Well, to this day and age, we assumed it was at least 32 bits.
An unfortunate mistake...

> This assumption would
> make otherwise portable archives not portable to C implemenations
> whose int is 16 bits. The version # was always assumed to be exactly
> that.

Are such platforms so widespread nowadays? And using boost libraries?
Besides, I would assume making version_type a typedef for uint32_t
instead would work everywhere, if inducing some overhead on 16-bits
cpus?

> I didn't anticipate that this might be overloaded with some
> other data - like a date. Had this occurred to me, I would have
> advised against doing this in them documentation.

I would not call our scheme "overloading". We still use these as
version numbers, increasing with each new alteration of the classes,
independantly for each class. Instead of dates, we could have used
code-wide version numbers, ala subversion. All we needed was numbers
representing a single point in time globally for all of our classe.
Using this kind of numbering has several maintenance advantages, or so
I think.

For example, our early releases did not use versioning at all, since
this simply was not a requirement initially. So we have old archives
specifying 0 for the version of all their classes. A couple of releases
later, we introduced backward compatibility at our clients demand (some
of them clung to old releases just to be able to reuse their old
archives). To this end, our load() methods contain code similar to
this :

  template<class Archive>
  void load(Archive& ar, SomeClass& o, const unsigned int v) {
    unsigned int version = v;
    if (version == 0)
       version = archive_creator_release_version;
    if (version >= 20080517 && version <= 20080903)
    ...
  }

where archive_creator_release_version is the date at which we released
the software that generated the archive we're trying to reload (this is
saved at the beginning of every archive). To write the compatibility
reloading code, we only need to look at our code repository history,
and add some of these special-cases to our load() methods.
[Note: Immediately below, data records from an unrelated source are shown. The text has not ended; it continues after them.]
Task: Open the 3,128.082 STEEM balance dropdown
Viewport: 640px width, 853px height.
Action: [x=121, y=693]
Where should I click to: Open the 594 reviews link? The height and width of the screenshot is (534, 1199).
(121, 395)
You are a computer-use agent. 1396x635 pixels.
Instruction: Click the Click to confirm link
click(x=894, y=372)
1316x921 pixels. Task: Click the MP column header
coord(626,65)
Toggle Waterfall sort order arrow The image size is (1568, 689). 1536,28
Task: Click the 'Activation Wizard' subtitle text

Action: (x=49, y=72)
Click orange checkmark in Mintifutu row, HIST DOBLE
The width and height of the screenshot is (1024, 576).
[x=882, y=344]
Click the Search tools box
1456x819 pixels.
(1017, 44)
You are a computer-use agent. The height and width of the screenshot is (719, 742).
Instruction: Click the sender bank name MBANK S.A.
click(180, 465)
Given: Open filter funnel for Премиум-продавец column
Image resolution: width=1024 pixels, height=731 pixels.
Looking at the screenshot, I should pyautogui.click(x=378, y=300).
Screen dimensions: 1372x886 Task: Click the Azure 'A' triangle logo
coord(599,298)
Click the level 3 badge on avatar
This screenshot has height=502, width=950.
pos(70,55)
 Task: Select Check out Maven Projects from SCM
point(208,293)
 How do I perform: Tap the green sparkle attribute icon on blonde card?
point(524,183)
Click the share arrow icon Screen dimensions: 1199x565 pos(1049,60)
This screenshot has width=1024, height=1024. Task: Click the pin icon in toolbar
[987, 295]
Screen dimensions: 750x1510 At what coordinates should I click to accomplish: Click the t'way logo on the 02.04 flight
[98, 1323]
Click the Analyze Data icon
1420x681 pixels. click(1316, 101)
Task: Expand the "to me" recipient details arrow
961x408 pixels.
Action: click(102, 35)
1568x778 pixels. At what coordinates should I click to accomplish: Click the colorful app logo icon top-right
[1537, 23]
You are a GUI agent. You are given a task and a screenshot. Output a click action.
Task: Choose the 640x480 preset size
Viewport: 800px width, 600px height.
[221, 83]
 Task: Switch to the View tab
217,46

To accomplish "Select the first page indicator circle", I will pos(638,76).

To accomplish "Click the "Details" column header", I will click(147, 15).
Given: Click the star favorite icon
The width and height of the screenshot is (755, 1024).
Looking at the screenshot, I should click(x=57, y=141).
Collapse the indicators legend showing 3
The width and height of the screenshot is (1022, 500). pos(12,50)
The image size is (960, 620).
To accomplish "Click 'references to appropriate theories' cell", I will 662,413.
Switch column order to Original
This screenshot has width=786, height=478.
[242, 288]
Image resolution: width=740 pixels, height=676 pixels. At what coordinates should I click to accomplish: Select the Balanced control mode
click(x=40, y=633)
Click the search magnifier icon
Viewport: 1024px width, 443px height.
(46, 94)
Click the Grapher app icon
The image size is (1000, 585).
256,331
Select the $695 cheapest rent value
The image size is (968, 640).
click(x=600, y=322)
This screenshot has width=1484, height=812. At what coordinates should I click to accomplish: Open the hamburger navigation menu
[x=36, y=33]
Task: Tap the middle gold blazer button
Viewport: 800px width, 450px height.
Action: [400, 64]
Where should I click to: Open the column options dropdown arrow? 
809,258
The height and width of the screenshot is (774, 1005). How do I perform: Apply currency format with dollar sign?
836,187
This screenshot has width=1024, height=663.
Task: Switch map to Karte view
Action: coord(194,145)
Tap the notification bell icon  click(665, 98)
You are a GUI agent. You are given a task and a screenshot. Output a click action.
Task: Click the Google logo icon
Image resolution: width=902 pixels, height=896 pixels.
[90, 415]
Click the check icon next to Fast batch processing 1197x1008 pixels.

If we did use "classical" version numbers, this would have been very
difficult to do (at the very least, we would need to store a map of the
versions used for each class for each of our releases, and use that
when encountering an archive with a 0 version). And a single mistake in
a release would have been a lot more difficult to fix afterwards. What
do you do when you discover that there are in fact archives which used
a variant of SomeClass between version 4 and 5?

Anyway, using the release date as the default version for all classes
when reading back old archives proved very usefull. There are other
cases were using dates as version helped maintain our code, but this
message is too long already, and I'm not sure I explained the first
case clearly enough ...

> I realise that this is of cold comfort to you. Here are some ideas.
>
> a) You could tweak your copy of the library to use a 32 bit integer.

Doable, but inducing difficult constraints. We'd really prefer that
our clients be able to link to both official boost releases, and our
libraries at the same time. We link dynamically to boost for that
reason.

> b) in the longer run, you could decline to use the versioning built
> into the system and substitute your own based on dates. This would
> entail tweaking all your serialization implemenations to save your
> "date version" as part of the data.

That would be an awfull lot of code rewriting, and would not help
with reading back old archives unfortunatly.

> Sorry I can't be of more help. Moral of the story is "Overloading
> data leads to unanticipated consequences"

I did not realize the unsigned int version was intended to be 8 bits,
or I would not have done that. Too late now. Hopefully there is
another way out we did not think of yet...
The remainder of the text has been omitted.